*** Supplied records Section Begins ***
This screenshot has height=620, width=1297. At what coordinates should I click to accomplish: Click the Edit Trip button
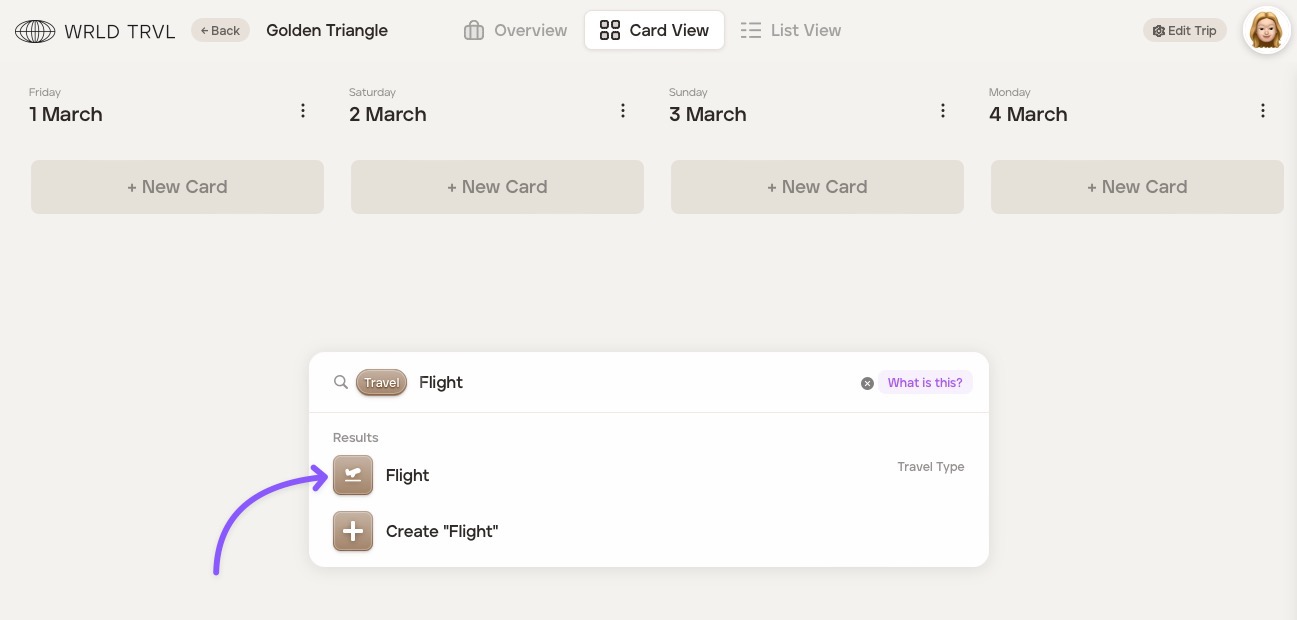point(1184,30)
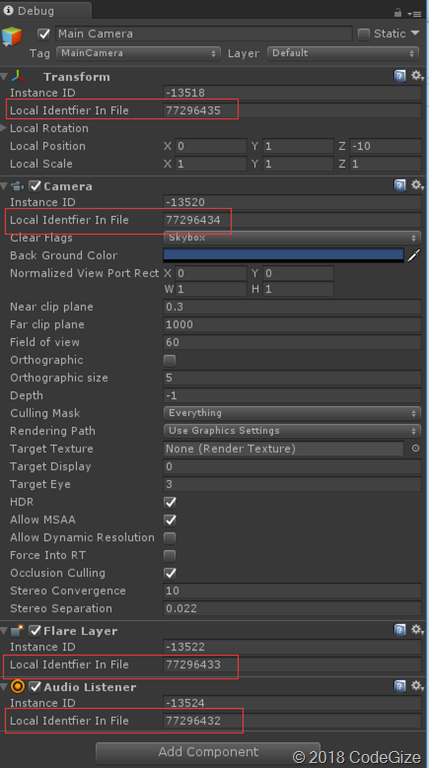Click the Background Color eyedropper icon
Viewport: 429px width, 768px height.
point(414,255)
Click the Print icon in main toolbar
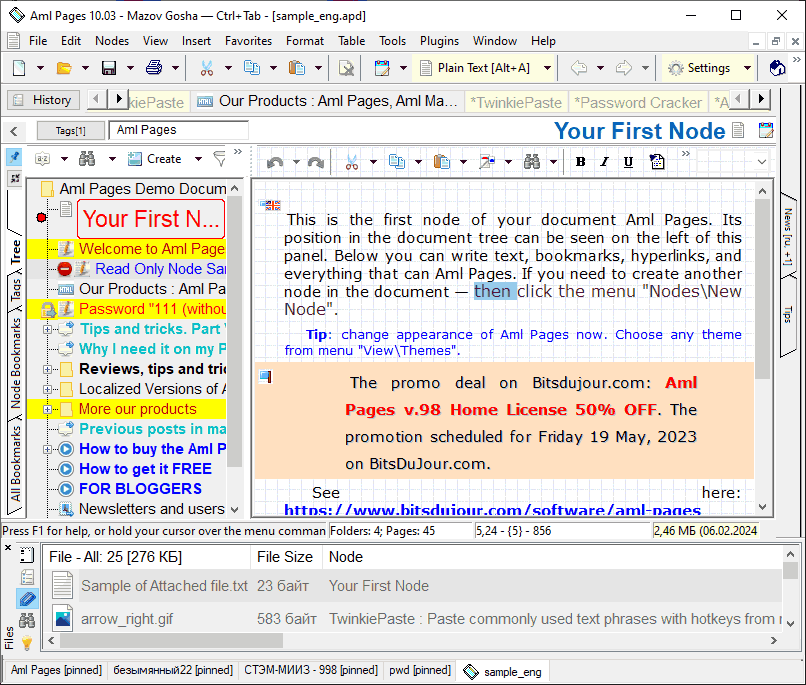Image resolution: width=806 pixels, height=685 pixels. 154,68
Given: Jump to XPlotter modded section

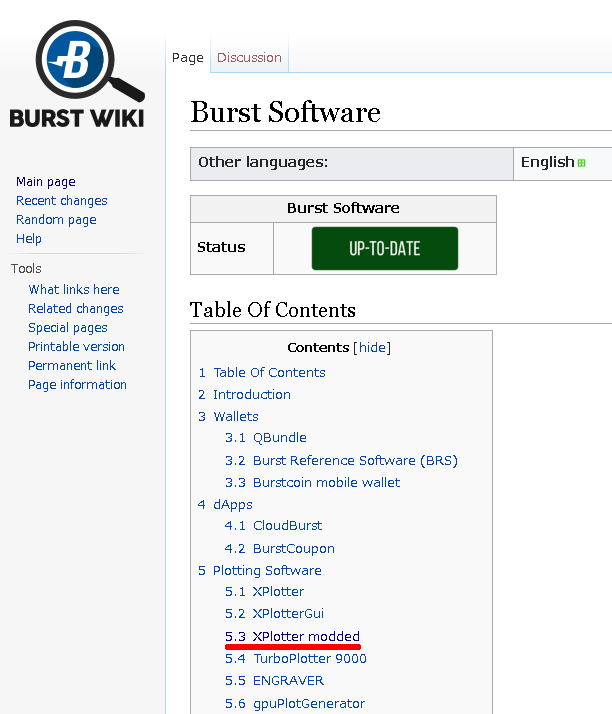Looking at the screenshot, I should click(305, 637).
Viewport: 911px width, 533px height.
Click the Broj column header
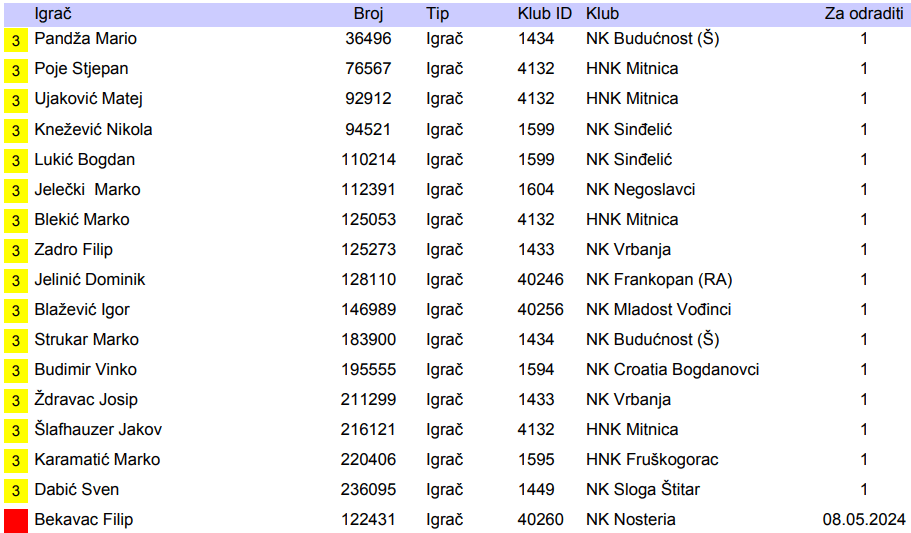pyautogui.click(x=368, y=14)
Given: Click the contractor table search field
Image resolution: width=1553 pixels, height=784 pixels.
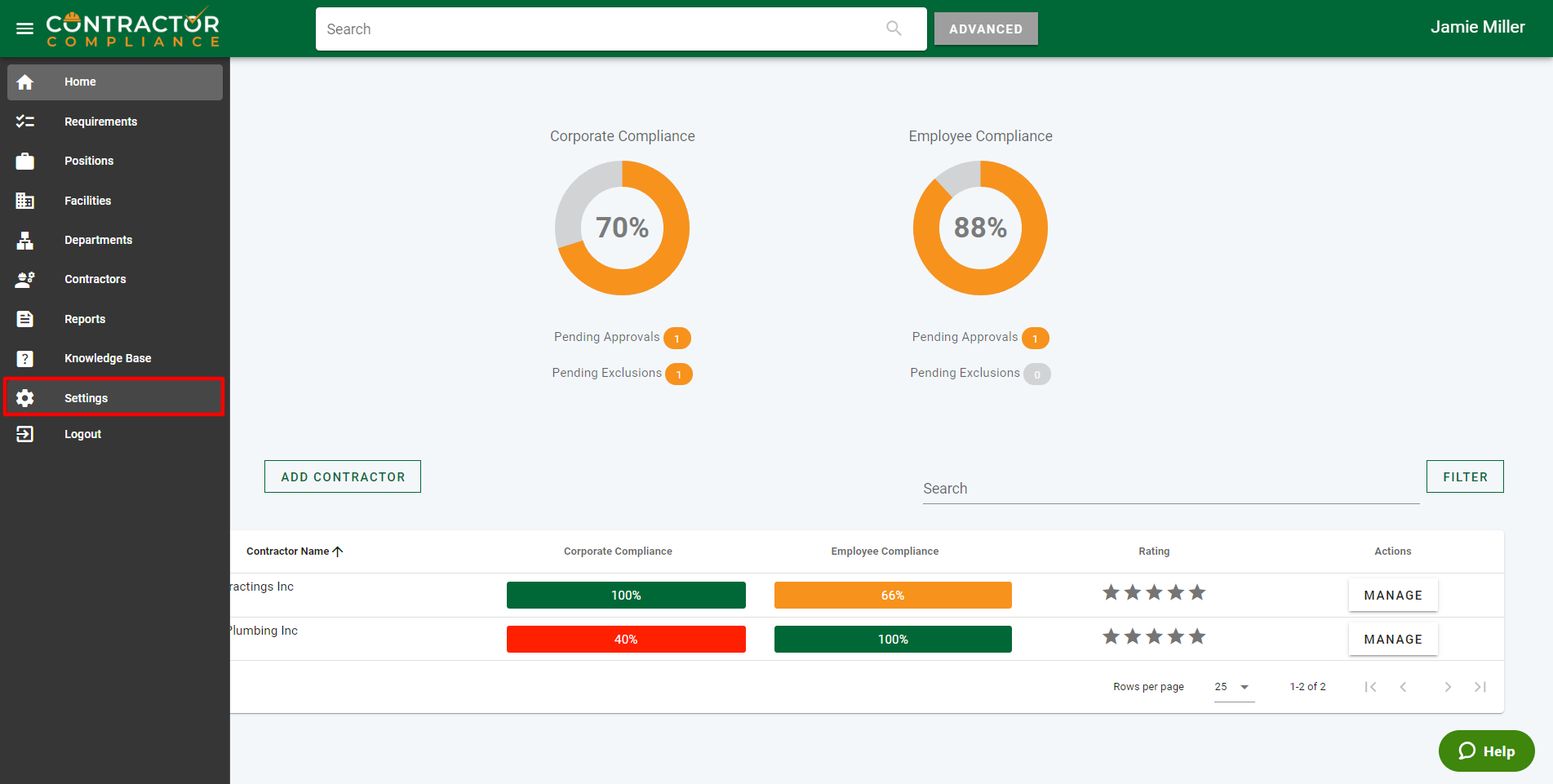Looking at the screenshot, I should (1170, 489).
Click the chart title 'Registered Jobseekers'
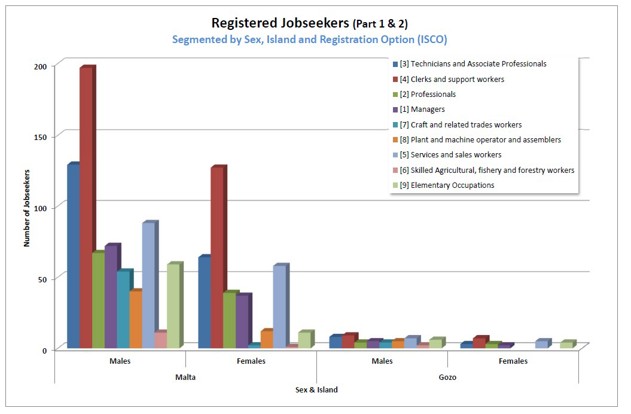Screen dimensions: 631x414 click(x=278, y=22)
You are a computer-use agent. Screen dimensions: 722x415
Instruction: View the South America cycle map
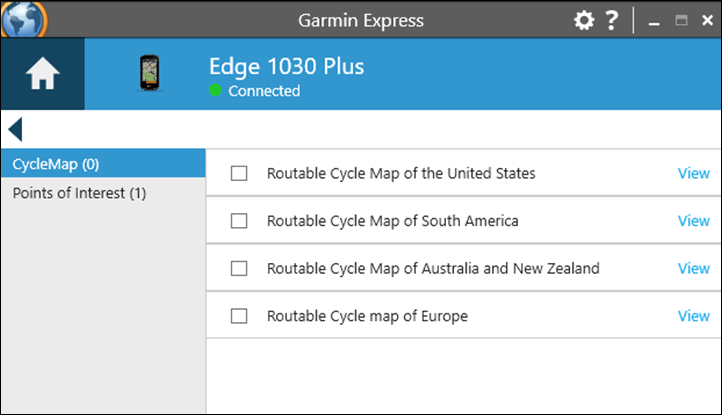pyautogui.click(x=693, y=221)
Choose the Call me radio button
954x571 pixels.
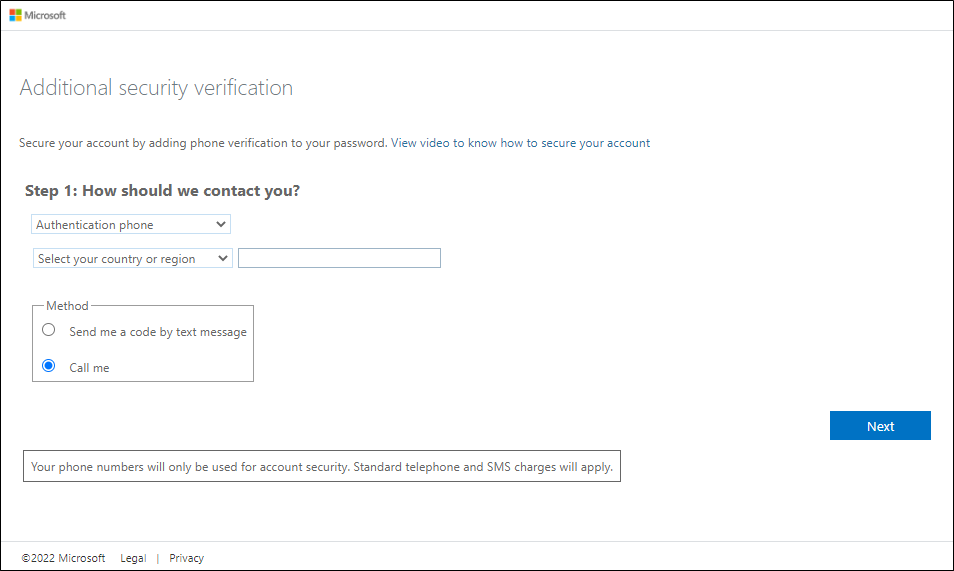tap(49, 367)
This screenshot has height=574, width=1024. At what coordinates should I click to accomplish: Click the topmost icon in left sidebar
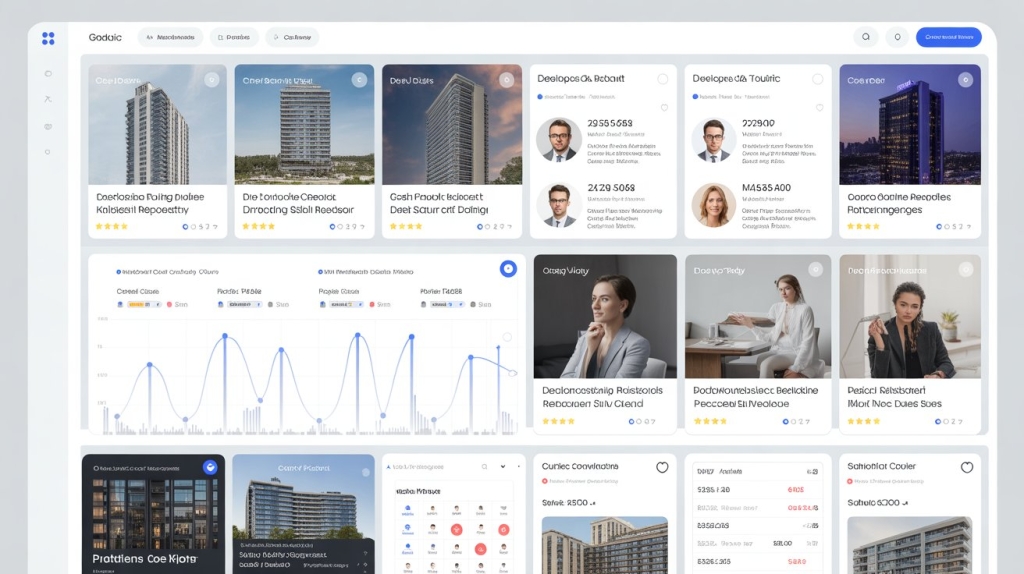click(x=48, y=74)
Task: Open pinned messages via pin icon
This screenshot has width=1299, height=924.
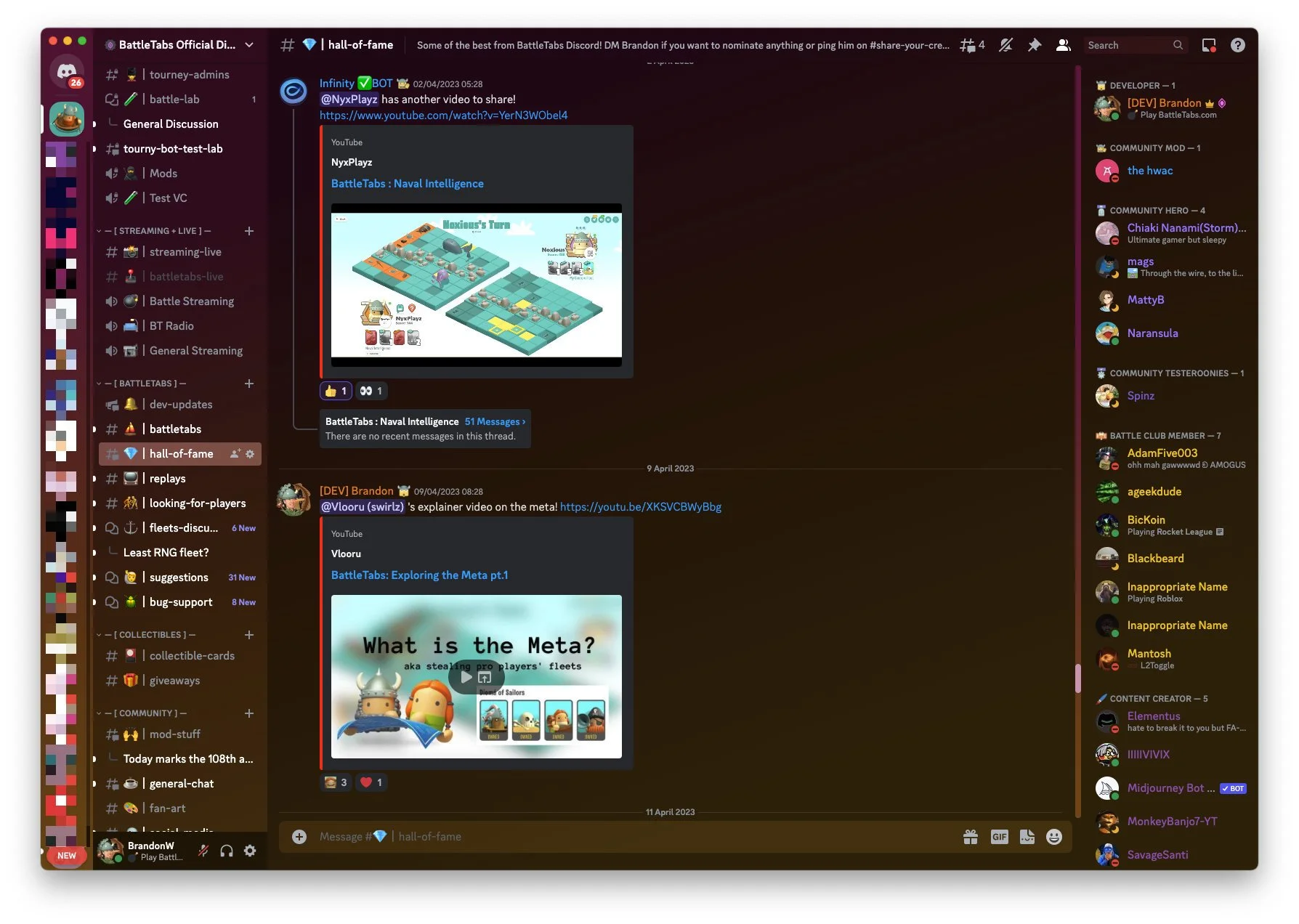Action: click(1034, 45)
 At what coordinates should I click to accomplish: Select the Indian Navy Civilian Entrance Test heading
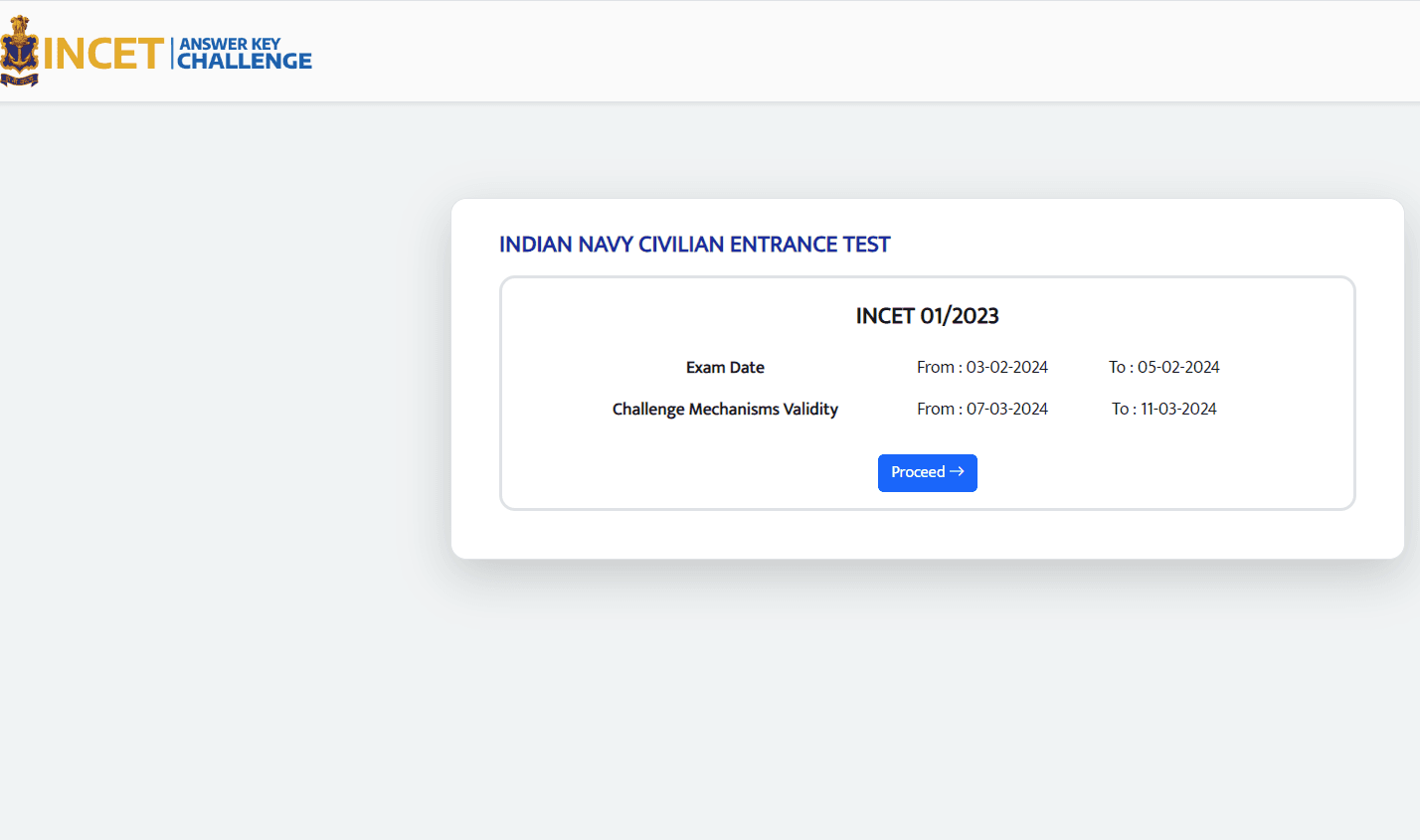coord(694,245)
*** Supplied records Section Ends ***
**Exercise description**: Only the text of the records above is to be reproduced, exactly as given; the pictures are dropped.

**Response to the exercise**:
This screenshot has height=620, width=1297. At what coordinates should I click to accomplish: Click the Edit Trip button
point(1184,30)
Click the Background Color eyedropper icon
Viewport: 429px width, 768px height.
point(414,255)
Click the Print icon in main toolbar
Image resolution: width=806 pixels, height=685 pixels. 154,68
Given: Jump to XPlotter modded section

Looking at the screenshot, I should click(305, 637).
Viewport: 911px width, 533px height.
Click the Broj column header
pyautogui.click(x=368, y=14)
Given: Click the contractor table search field
Image resolution: width=1553 pixels, height=784 pixels.
Looking at the screenshot, I should (1170, 489).
Click the chart title 'Registered Jobseekers'
Screen dimensions: 631x414 click(x=278, y=22)
You are a computer-use agent. Screen dimensions: 722x415
Instruction: View the South America cycle map
pyautogui.click(x=693, y=221)
Choose the Call me radio button
954x571 pixels.
tap(49, 367)
This screenshot has height=574, width=1024. At what coordinates should I click to accomplish: Click the topmost icon in left sidebar
click(x=48, y=74)
Task: Open pinned messages via pin icon
This screenshot has width=1299, height=924.
Action: click(1034, 45)
 At what coordinates should I click to accomplish: Select the Indian Navy Civilian Entrance Test heading
coord(694,245)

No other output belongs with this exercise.